=== Exercise objective ===
A faithful copy of all the data is the goal; omit the pictures.

=== Entries shown ===
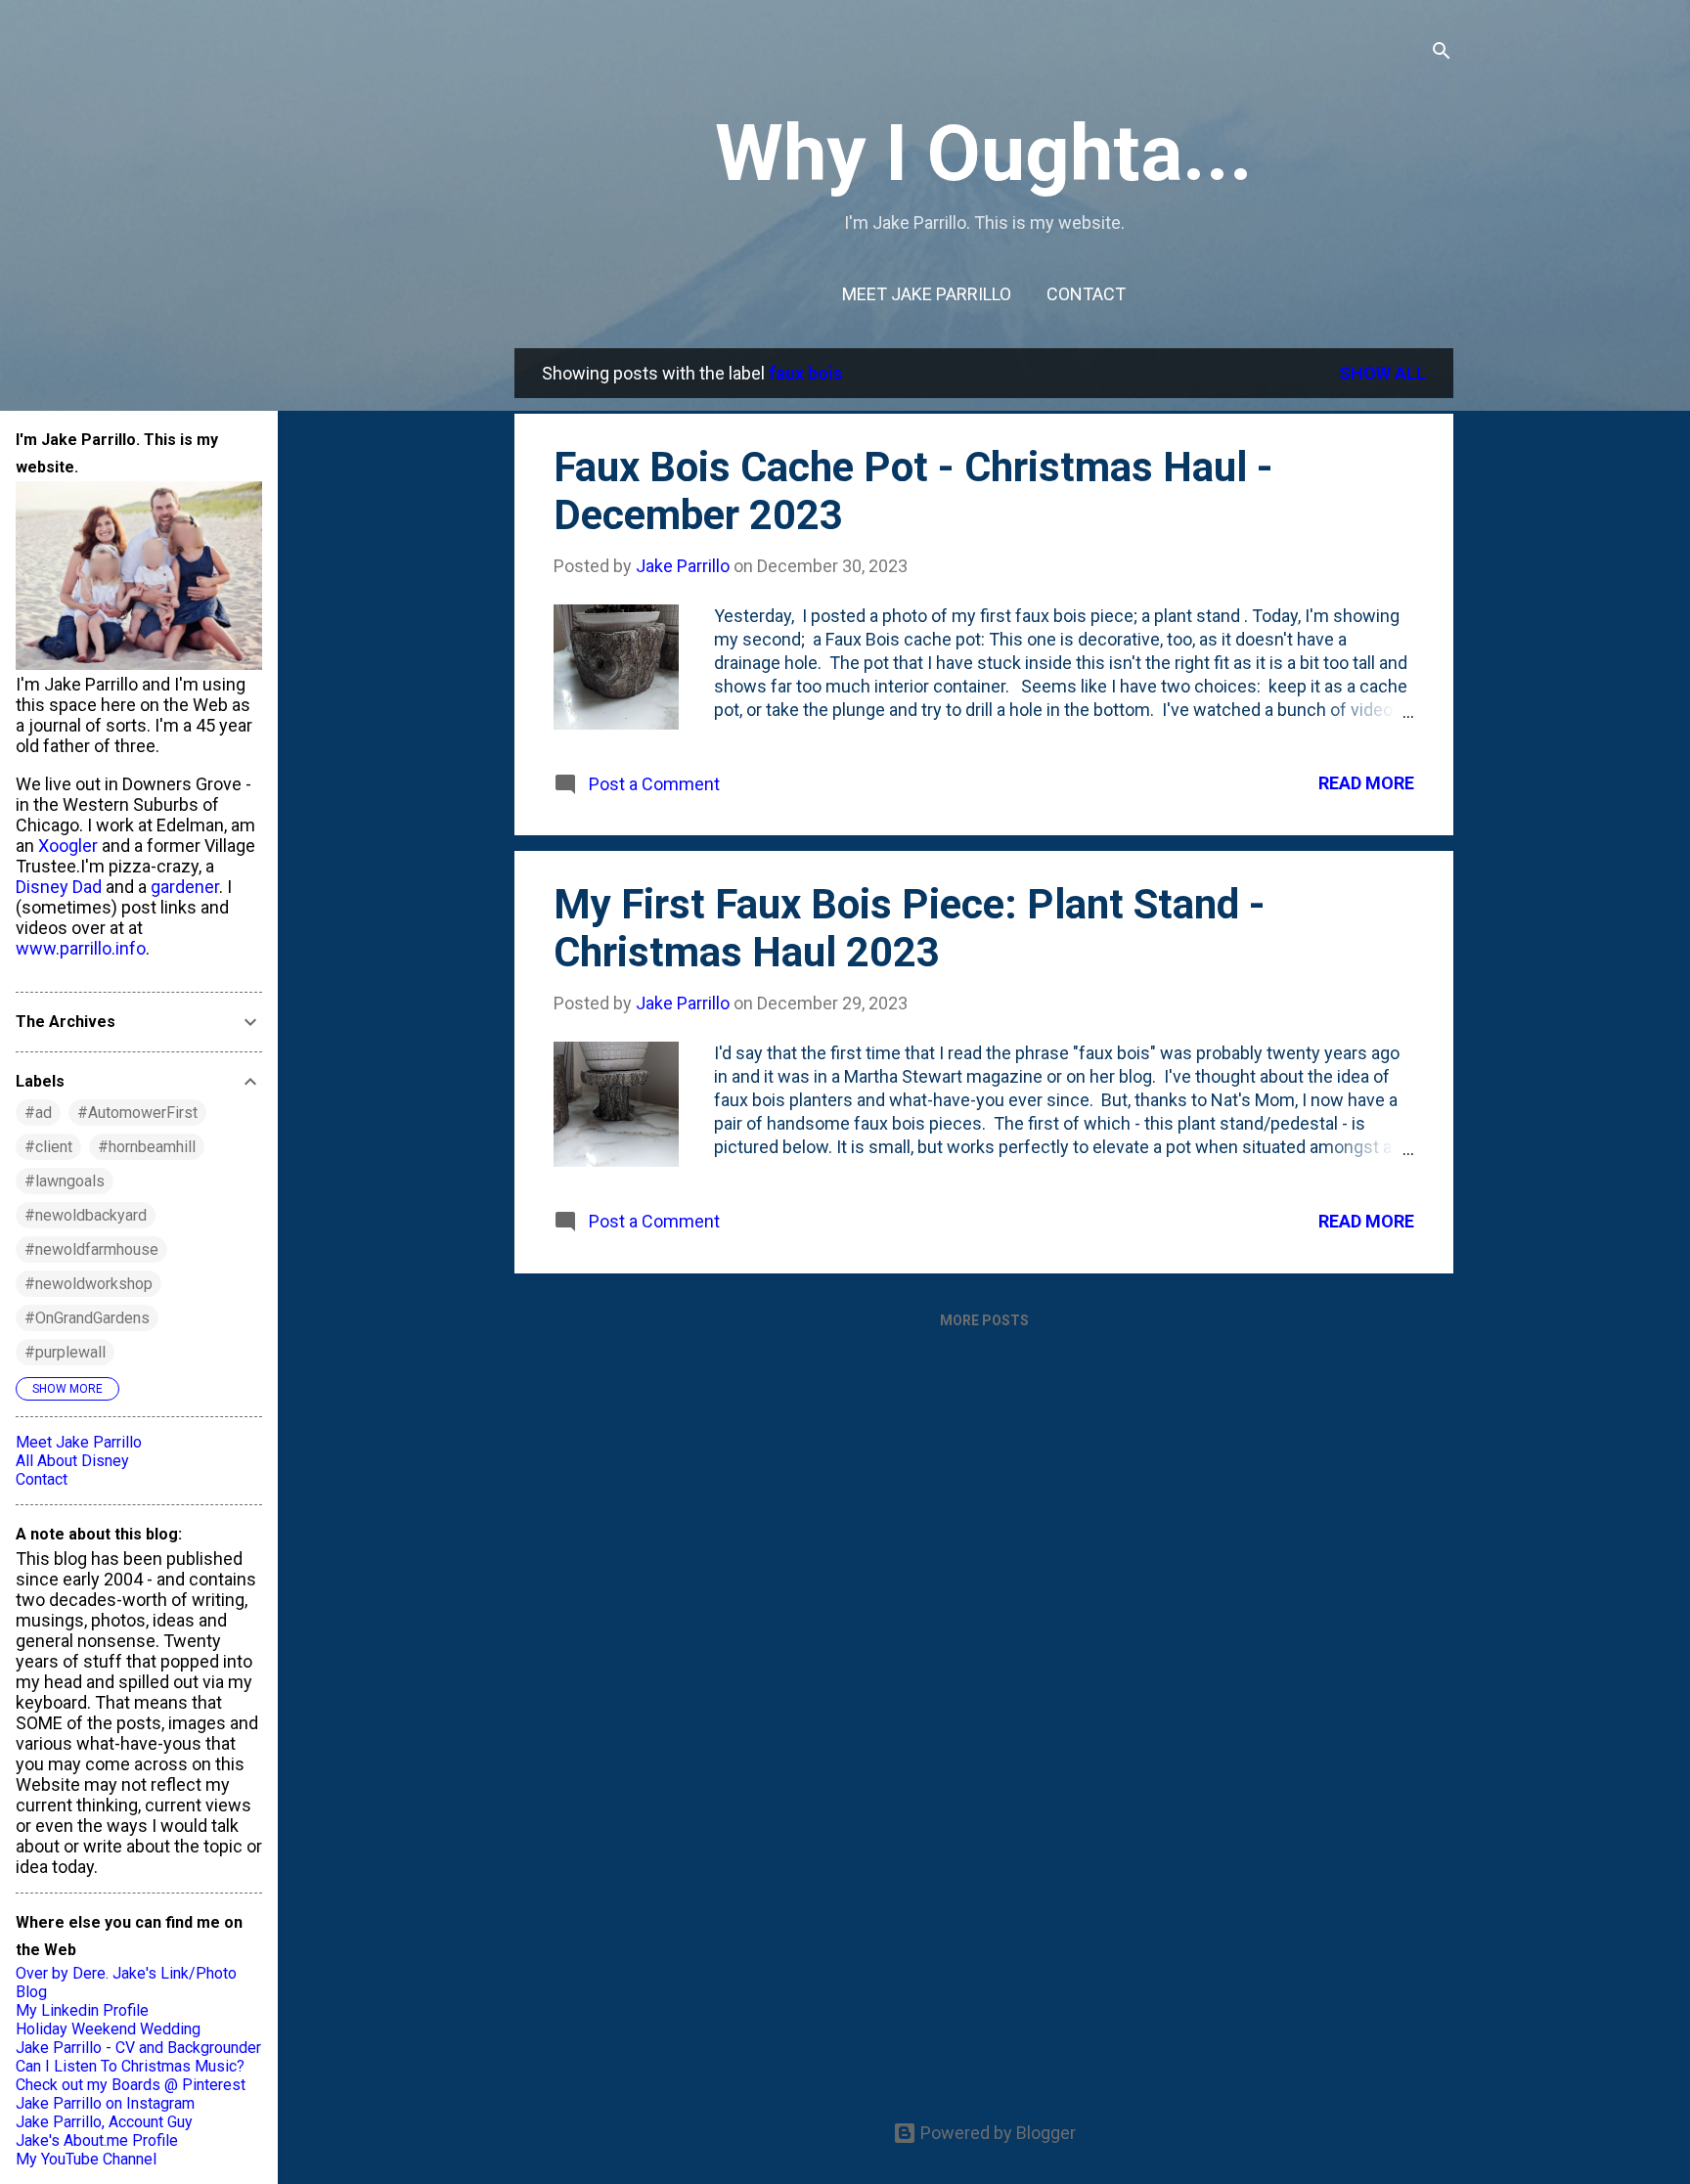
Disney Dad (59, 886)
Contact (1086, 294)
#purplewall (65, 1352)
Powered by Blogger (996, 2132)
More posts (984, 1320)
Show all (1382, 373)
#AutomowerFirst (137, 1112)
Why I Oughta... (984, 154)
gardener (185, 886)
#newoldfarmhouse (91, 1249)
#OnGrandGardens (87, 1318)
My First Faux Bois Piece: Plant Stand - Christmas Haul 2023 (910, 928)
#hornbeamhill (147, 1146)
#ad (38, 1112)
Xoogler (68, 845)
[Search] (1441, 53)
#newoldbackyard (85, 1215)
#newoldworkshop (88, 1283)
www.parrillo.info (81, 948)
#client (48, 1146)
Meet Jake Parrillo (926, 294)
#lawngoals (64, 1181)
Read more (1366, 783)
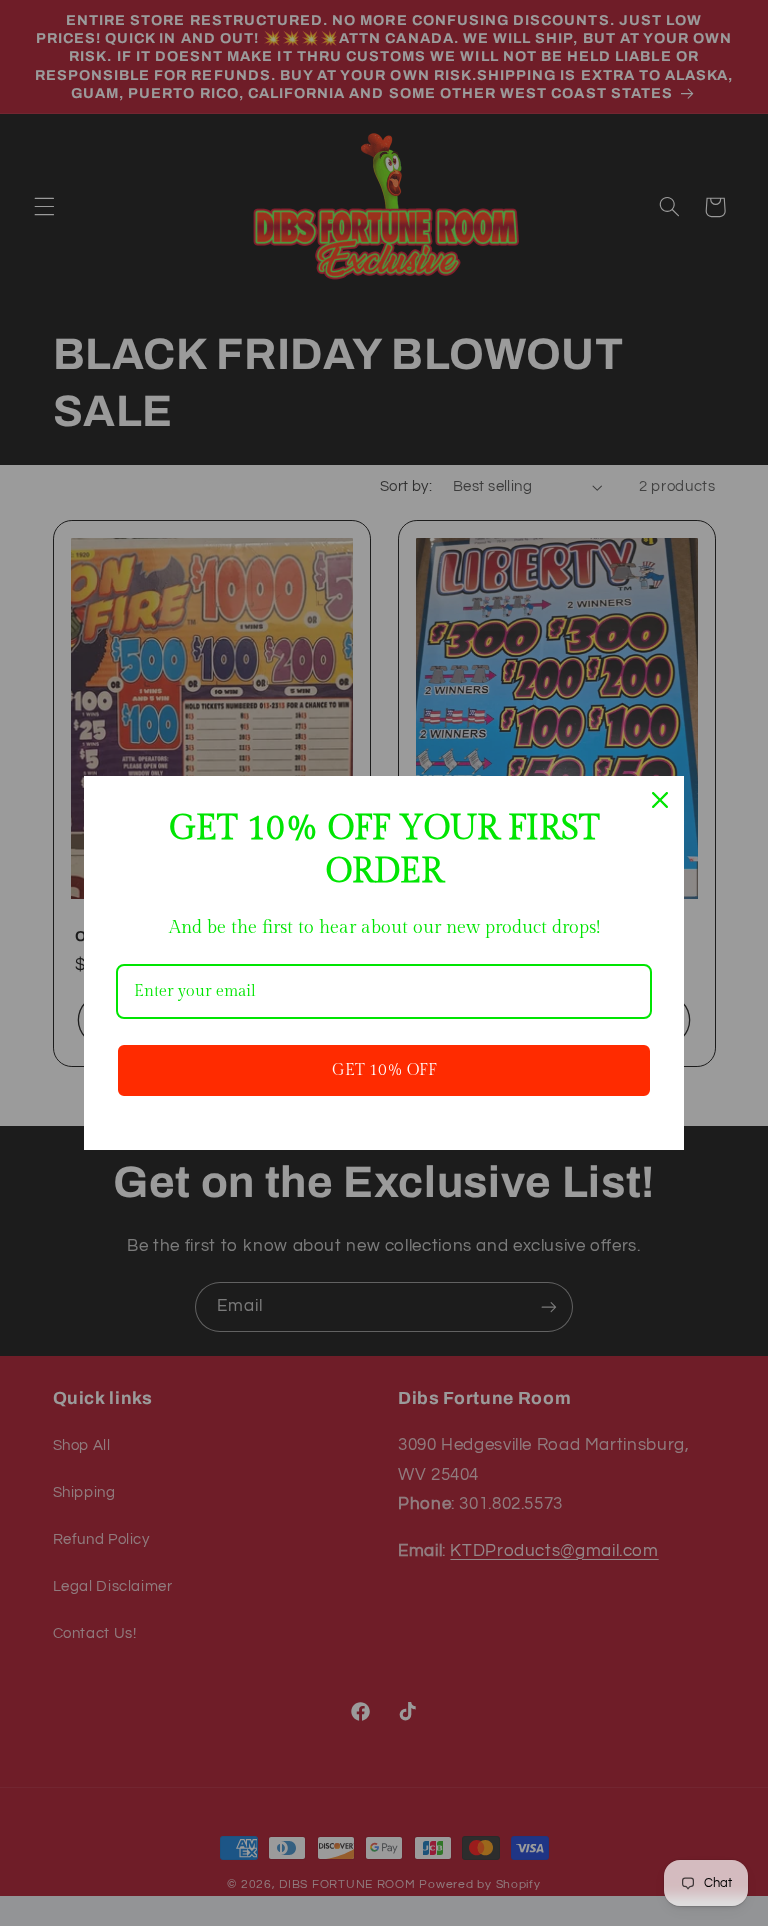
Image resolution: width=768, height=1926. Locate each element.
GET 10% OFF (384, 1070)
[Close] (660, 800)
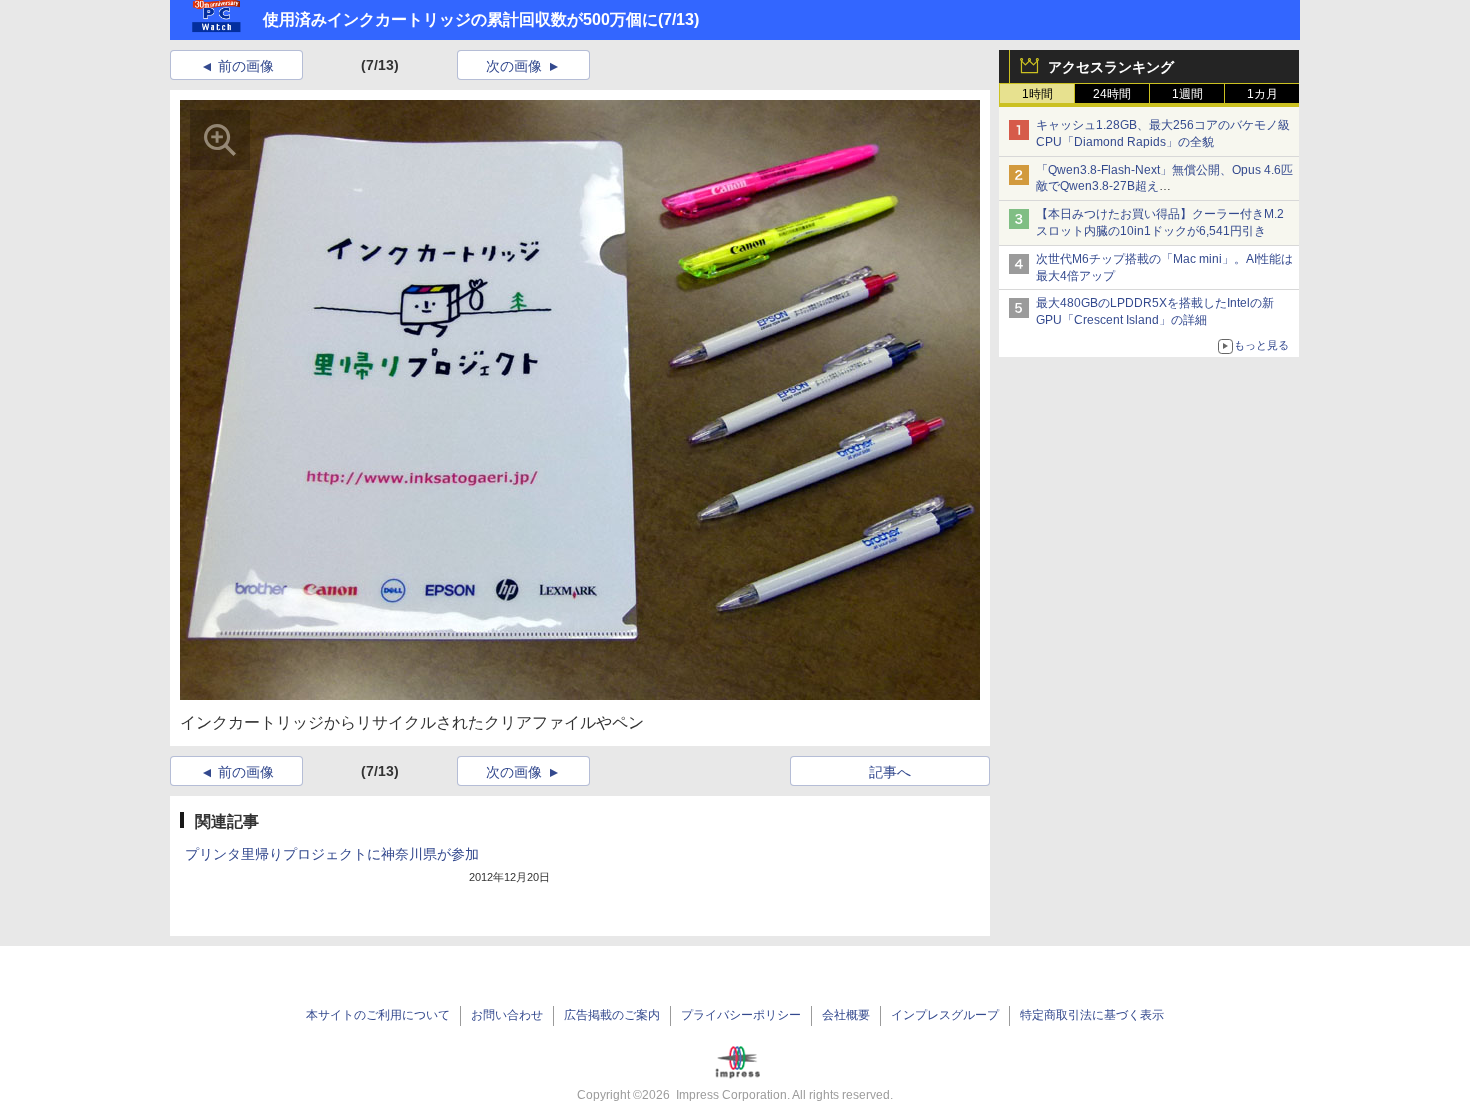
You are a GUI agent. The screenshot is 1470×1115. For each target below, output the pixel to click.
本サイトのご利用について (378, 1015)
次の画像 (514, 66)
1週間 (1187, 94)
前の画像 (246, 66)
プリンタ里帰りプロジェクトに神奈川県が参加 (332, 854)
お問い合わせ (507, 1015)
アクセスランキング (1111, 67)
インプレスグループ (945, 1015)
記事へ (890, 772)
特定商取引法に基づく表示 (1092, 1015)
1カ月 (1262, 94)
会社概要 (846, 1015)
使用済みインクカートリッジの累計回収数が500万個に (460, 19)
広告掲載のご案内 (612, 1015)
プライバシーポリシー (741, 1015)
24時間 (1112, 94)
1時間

=== Solution for this exercise ===
Disney Dad (59, 886)
Contact (1086, 294)
#purplewall (65, 1352)
Powered by Blogger (996, 2132)
More posts (984, 1320)
Show all (1382, 373)
#AutomowerFirst (137, 1112)
Why I Oughta... (984, 154)
gardener (185, 886)
#newoldfarmhouse (91, 1249)
#OnGrandGardens (87, 1318)
My First Faux Bois Piece: Plant Stand - Christmas Haul 2023 (910, 928)
#hornbeamhill (147, 1146)
#ad (38, 1112)
Xoogler (68, 845)
[Search] (1441, 53)
#newoldbackyard (85, 1215)
#newoldworkshop (88, 1283)
www.parrillo.info (81, 948)
#client (48, 1146)
Meet Jake Parrillo (926, 294)
#lawngoals (64, 1181)
Read more (1366, 783)
Image resolution: width=768, height=1926. Locate each element.
GET 10% OFF (384, 1070)
[Close] (660, 800)
You are a GUI agent. The screenshot is 1470×1115. For each target below, output the pixel to click.
本サイトのご利用について (378, 1015)
次の画像 (514, 66)
1週間 (1187, 94)
前の画像 (246, 66)
プリンタ里帰りプロジェクトに神奈川県が参加 (332, 854)
お問い合わせ (507, 1015)
アクセスランキング (1111, 67)
インプレスグループ (945, 1015)
記事へ (890, 772)
特定商取引法に基づく表示 (1092, 1015)
1カ月 (1262, 94)
会社概要 (846, 1015)
使用済みインクカートリッジの累計回収数が500万個に (460, 19)
広告掲載のご案内 (612, 1015)
プライバシーポリシー (741, 1015)
24時間 (1112, 94)
1時間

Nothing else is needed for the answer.